To which another user rebutted:
... this question ... doesn't seem to be about literature as our site defines it. We tend to focus on written works. When we do entertain questions about performed works (movies, tv, opera, plays), they appear to be about the relationship between those shows and their written counterparts (novelizations/screenplay/original book/script/libretto).
Meanwhile, our help center currently reads as follows:
We interpret ‘literature’ in a broad sense, including written, spoken and sung works, in all genres, languages and forms: poetry, plays, stories, novels, lyrics, comic books, essays, belles-lettres, and so on.
Note that the list conspicuously excludes movies, TV shows and videos.
I can see objections to all three of these perspectives:
- Against the poster: this would broaden the scope of the site well beyond what the average person thinks of as "literature", and potentially open us up to a flood of lower-quality questions.
- Against the rebutter: the YouTube videos in question are clearly working from a script of some kind, as they are well-researched and tightly constructed.
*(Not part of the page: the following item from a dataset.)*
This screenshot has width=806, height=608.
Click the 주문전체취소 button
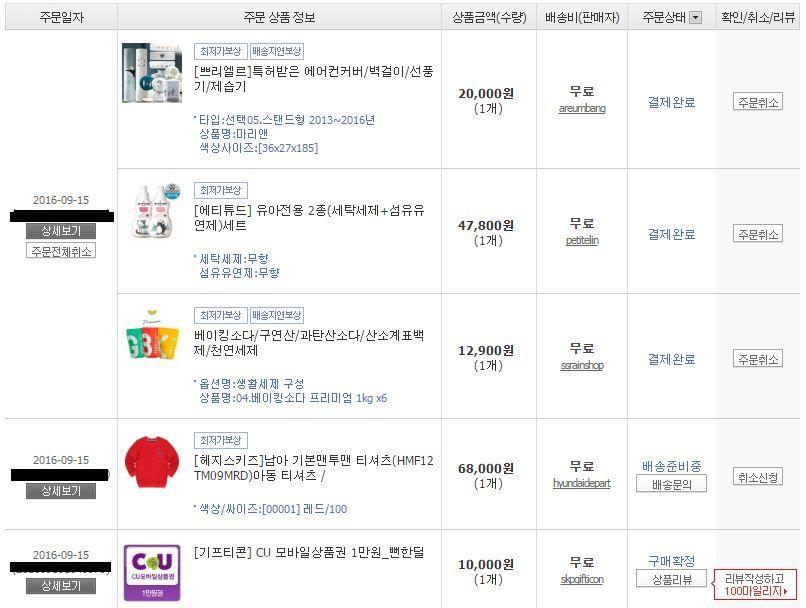[61, 251]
It seems restrictive to say that what we can learn about those scripts through the videos is outside the realm of analysis.
(As an additional thought experiment: suppose we had a video capturing an epic poem from some oral tradition, which had never been written down anywhere at all. Would we consider that to be "not literature" until somebody sat down and transcribed the whole thing?) - Against the help center: it strikes me as arbitrary to categorize plays as "literature", while implying that movies and TV shows are not. They all have scripts, they all employ actors, and they all include visual elements as integral parts of the work.
What kinds of questions about movies/TV shows/videos should we allow, if any?